**TASK REQUIREMENTS**: Rewrite the records from the line containing "Click 'Dodaj cenę" through the end of the records, inclusive, replacing "Click" with "Select" and changing nothing else. Leave the pictures out of your answer.

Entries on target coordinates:
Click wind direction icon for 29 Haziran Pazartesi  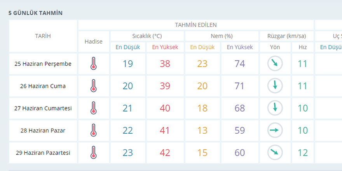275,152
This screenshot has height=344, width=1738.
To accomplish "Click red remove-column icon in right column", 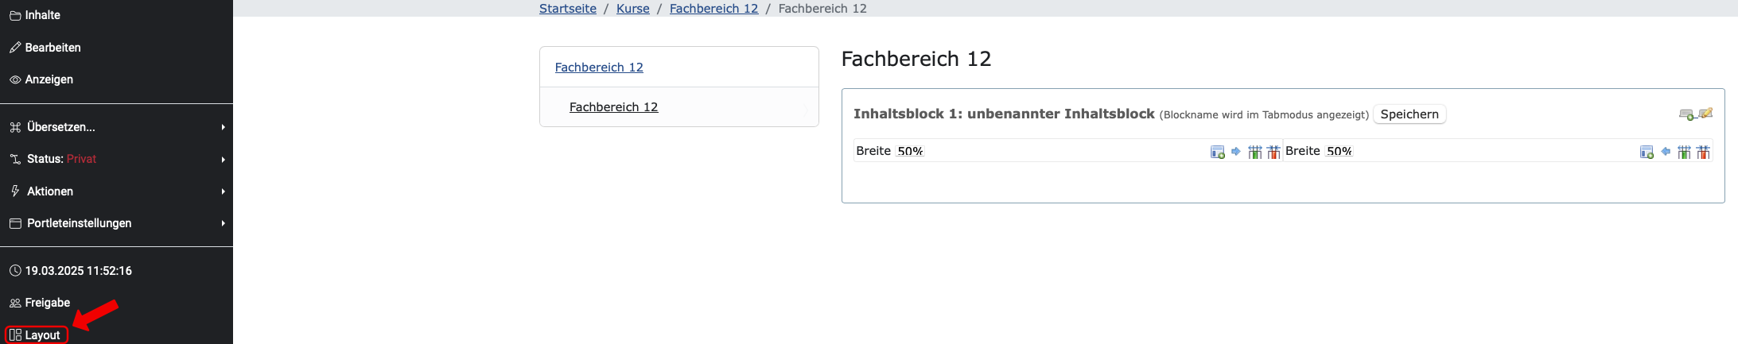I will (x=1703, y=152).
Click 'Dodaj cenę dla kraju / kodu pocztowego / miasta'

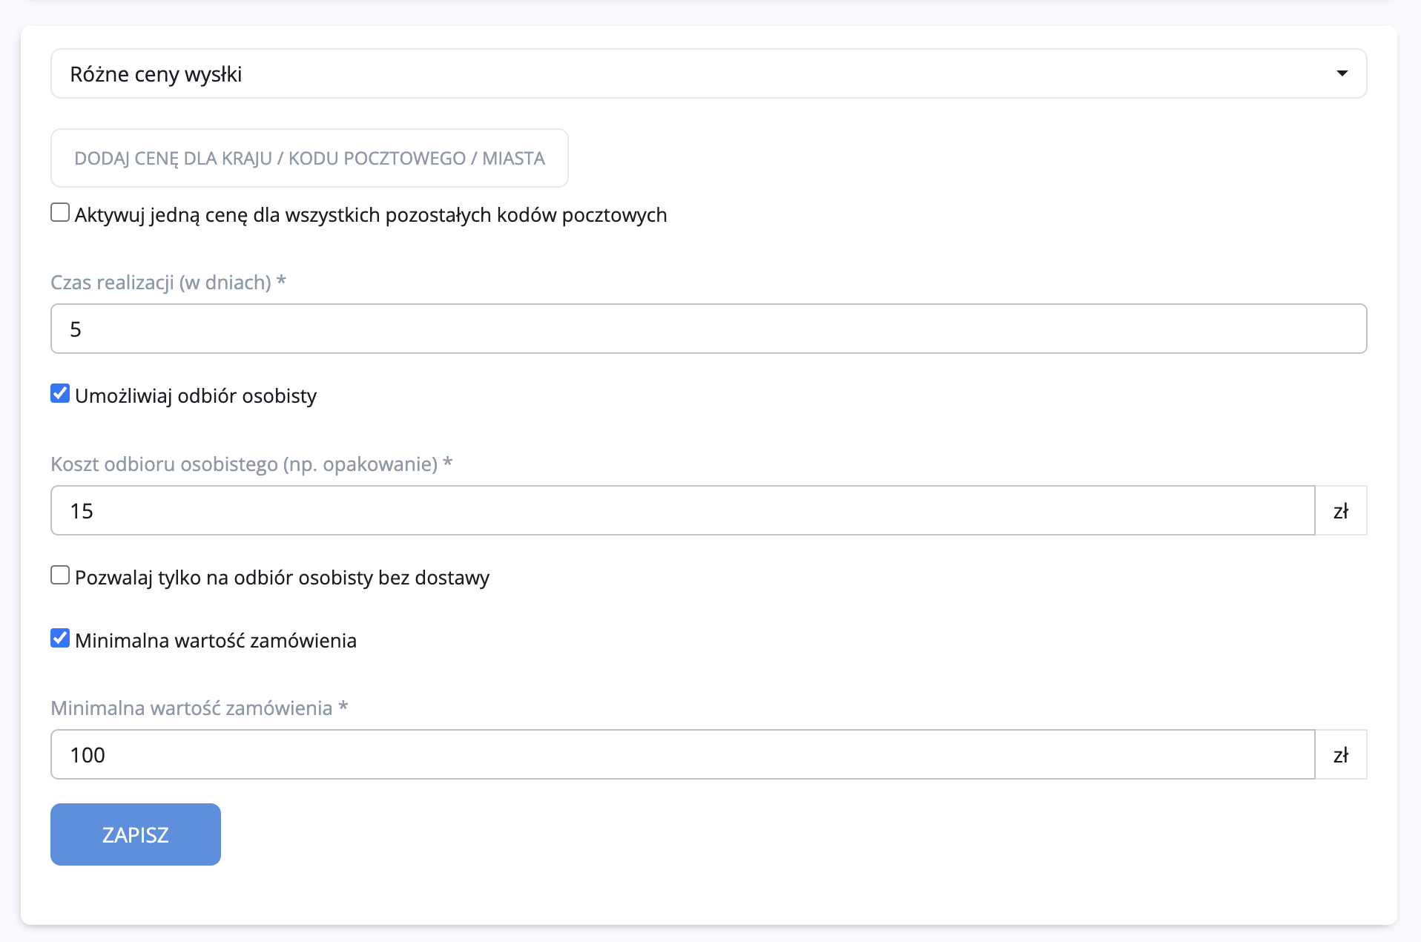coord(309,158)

**WRITTEN SOLUTION**:
Select 'Dodaj cenę dla kraju / kodu pocztowego / miasta'

coord(309,158)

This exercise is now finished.